WRITTEN REQUEST:
Copy the passage from "Techs on a Pullback?" to "growth remains sluggish." in the article below about tech stocks during a market pullback, word for word.

Techs on a Pullback? Analysts Offer Up Some Picks
Stocks have hit a bump. Interest rates are rising, there's uncertainty about when the Federal Reserve will ease up on the monetary stimulus, volatility in Japanese markets is rattling investors worldwide and U.S. economic growth remains sluggish.
But some market participants see this pullback as an opportunity for investors to get into economically sensitive areas of the market, such as technology.
Alison Deans of Varick Asset Management warned that there could be more weakness for stocks over the next few months but said that cyclicals are a place investors will want to be longer term.
"My feeling is there will be a leadership change," she said. "As we start to see the economy pick up, corporations are going to start reinvesting capital, consumers are going to start spending more money. So, I think those industries are more economically sensitive."

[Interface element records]
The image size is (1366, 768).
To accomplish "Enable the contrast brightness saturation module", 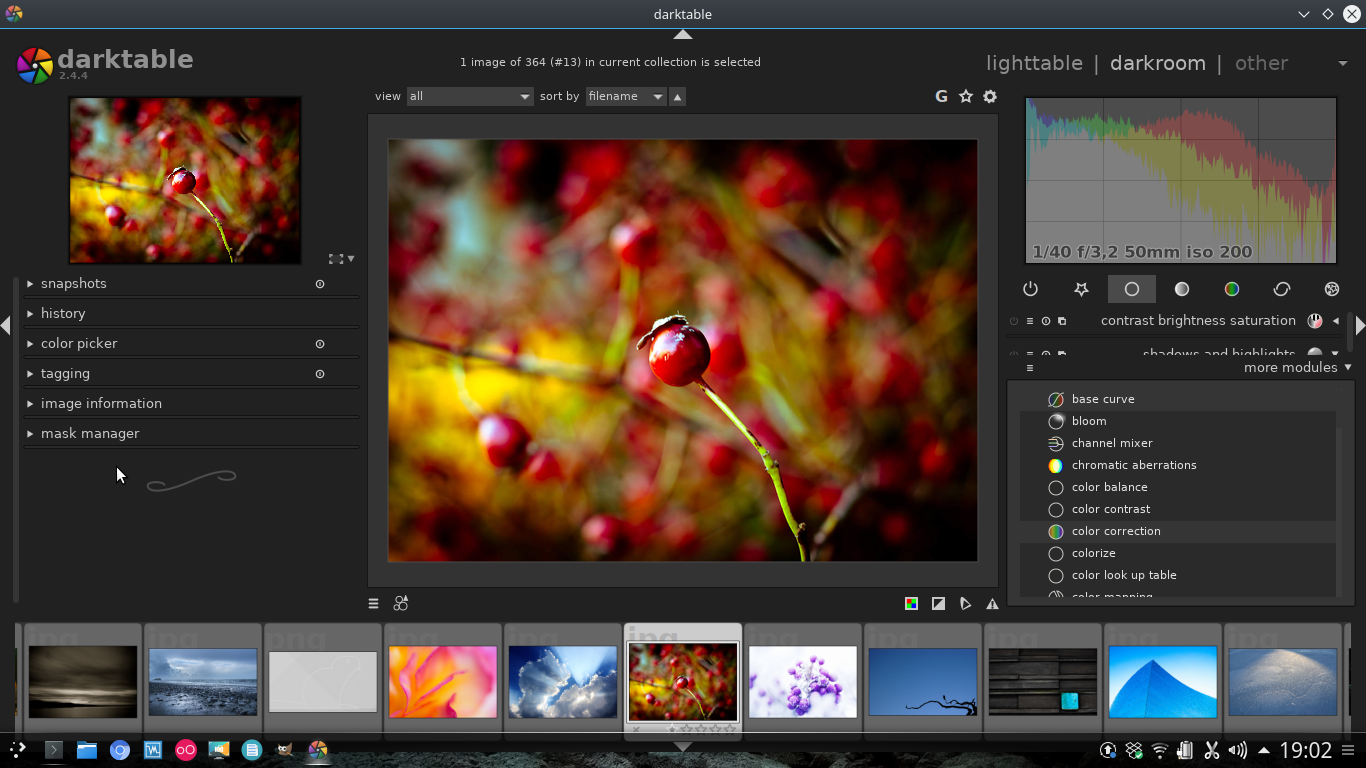I will pyautogui.click(x=1012, y=321).
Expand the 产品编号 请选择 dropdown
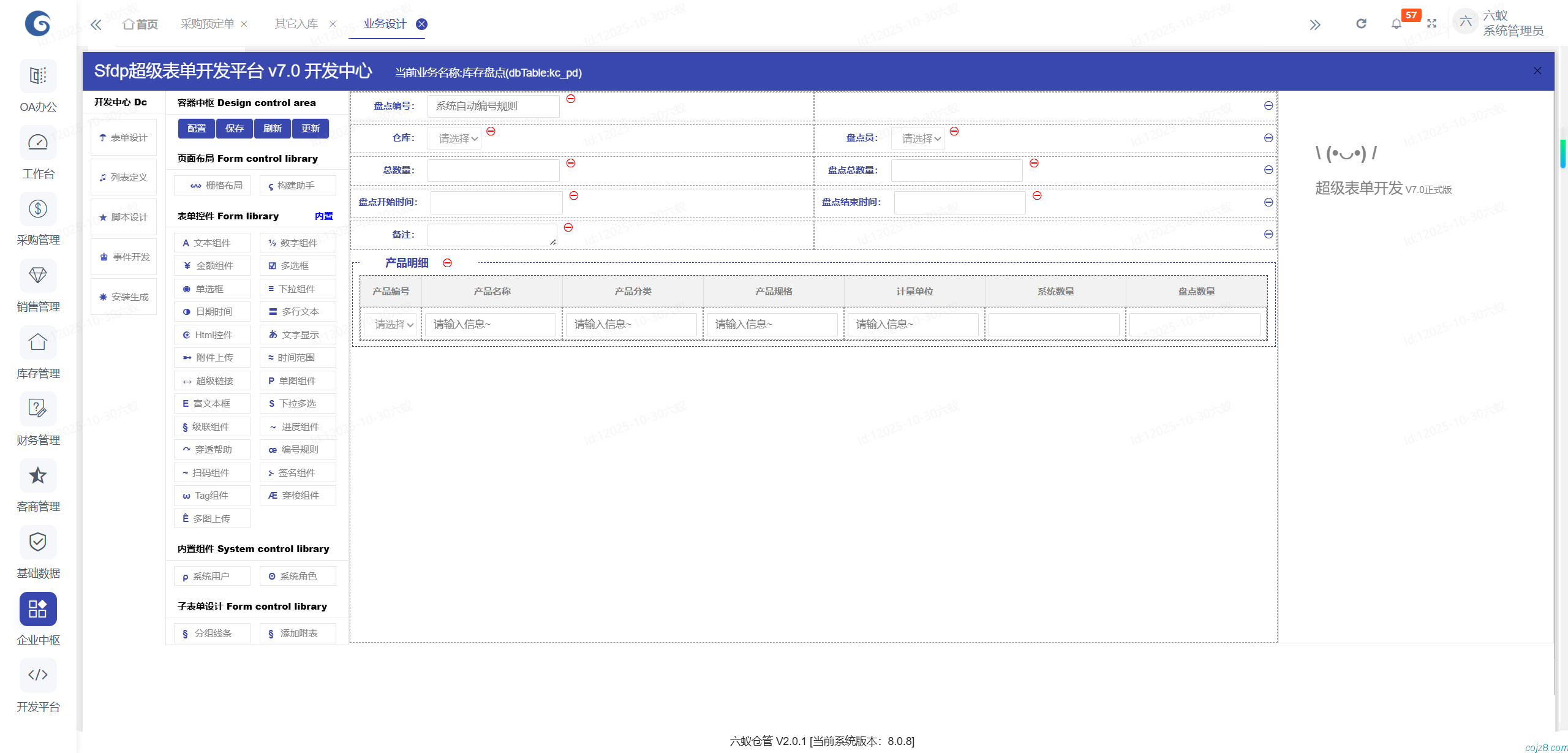Screen dimensions: 1568x753 (391, 325)
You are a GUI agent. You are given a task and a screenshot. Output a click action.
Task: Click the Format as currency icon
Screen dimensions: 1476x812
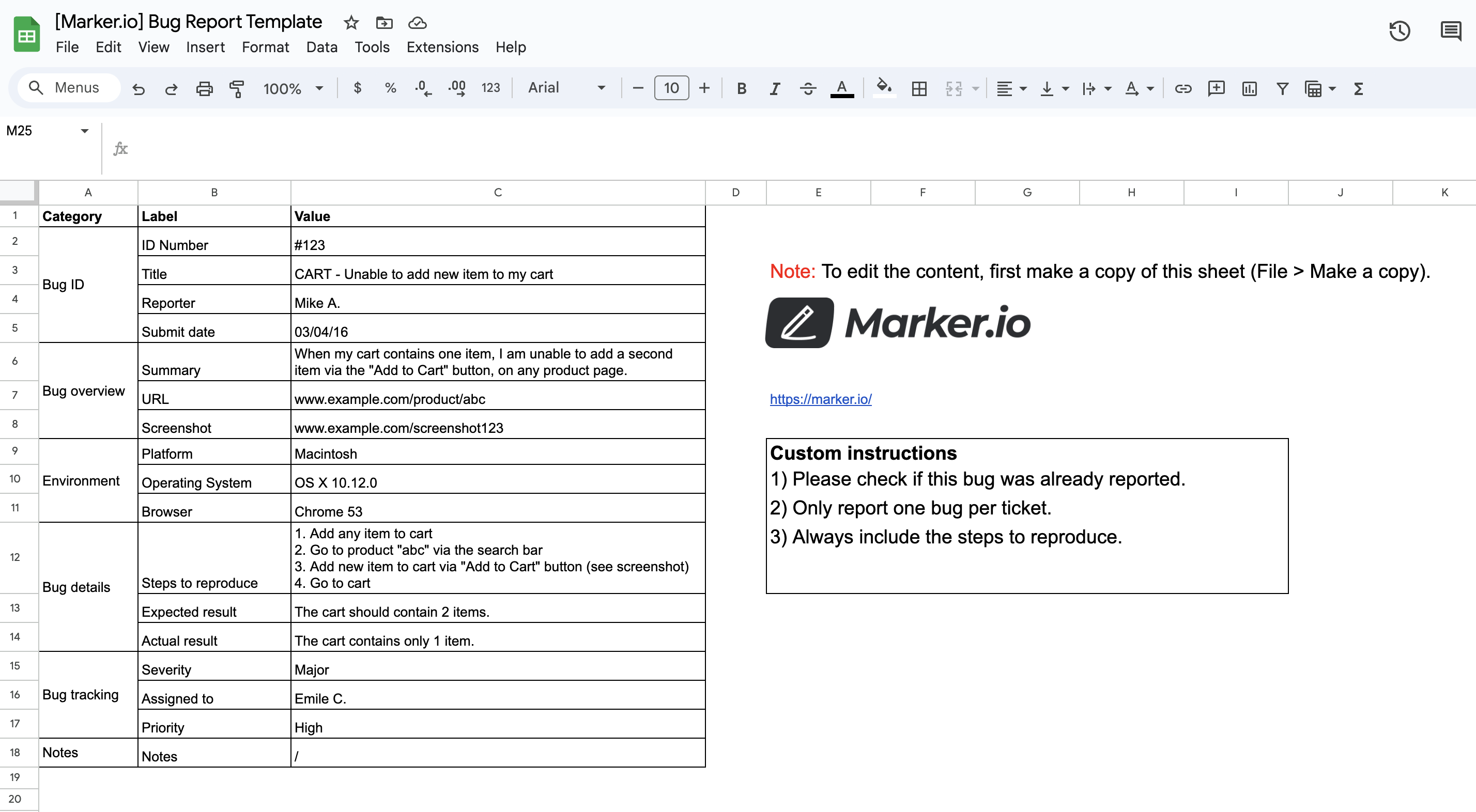pyautogui.click(x=358, y=88)
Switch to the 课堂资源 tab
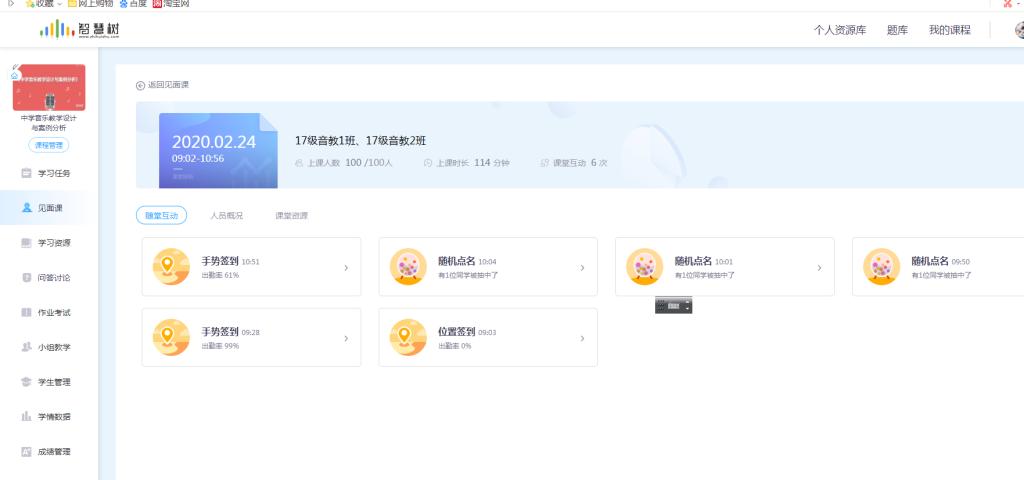This screenshot has height=480, width=1024. click(x=291, y=216)
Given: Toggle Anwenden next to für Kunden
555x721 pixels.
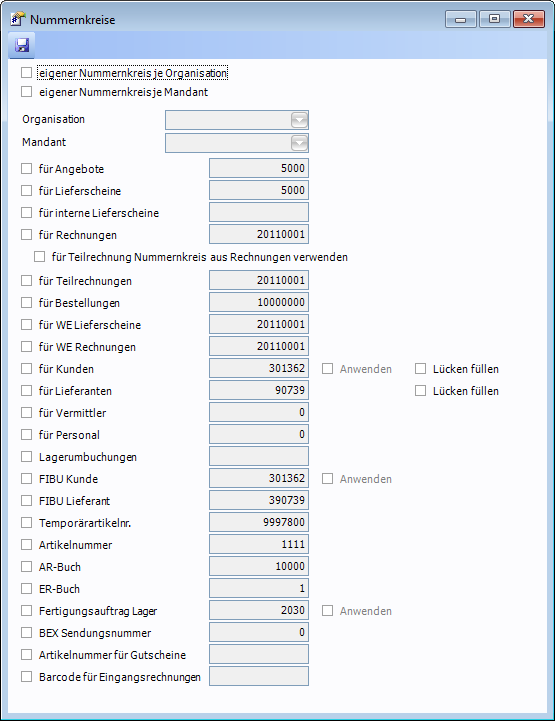Looking at the screenshot, I should (x=327, y=369).
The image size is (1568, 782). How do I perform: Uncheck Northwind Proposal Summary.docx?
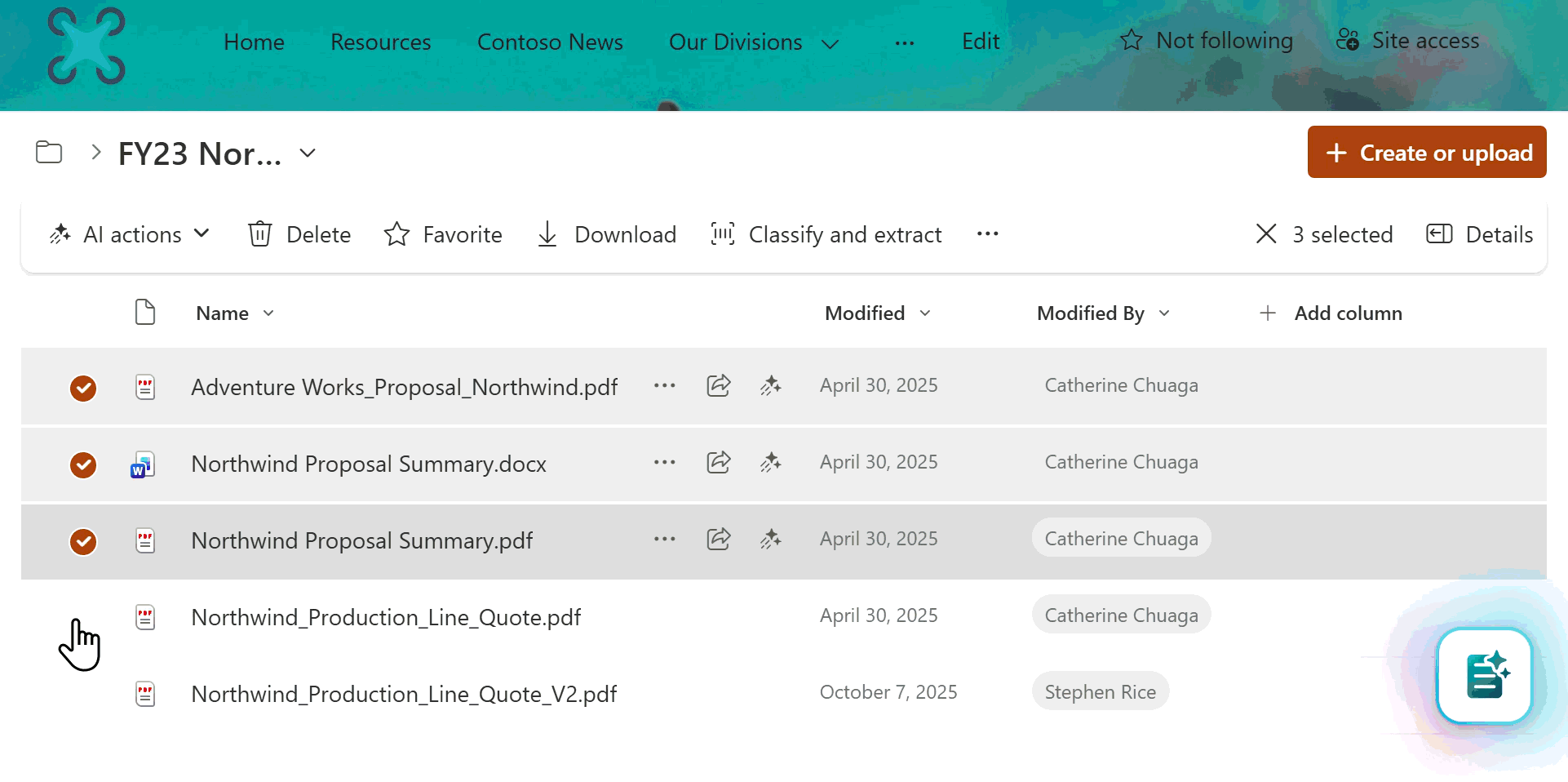(x=82, y=465)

RESPONSE TO THE EXERCISE:
Techs on a Pullback? Analysts Offer Up Some Picks
Stocks have hit a bump. Interest rates are rising, there's uncertainty about when the Federal Reserve will ease up on the monetary stimulus, volatility in Japanese markets is rattling investors worldwide and U.S. economic growth remains sluggish.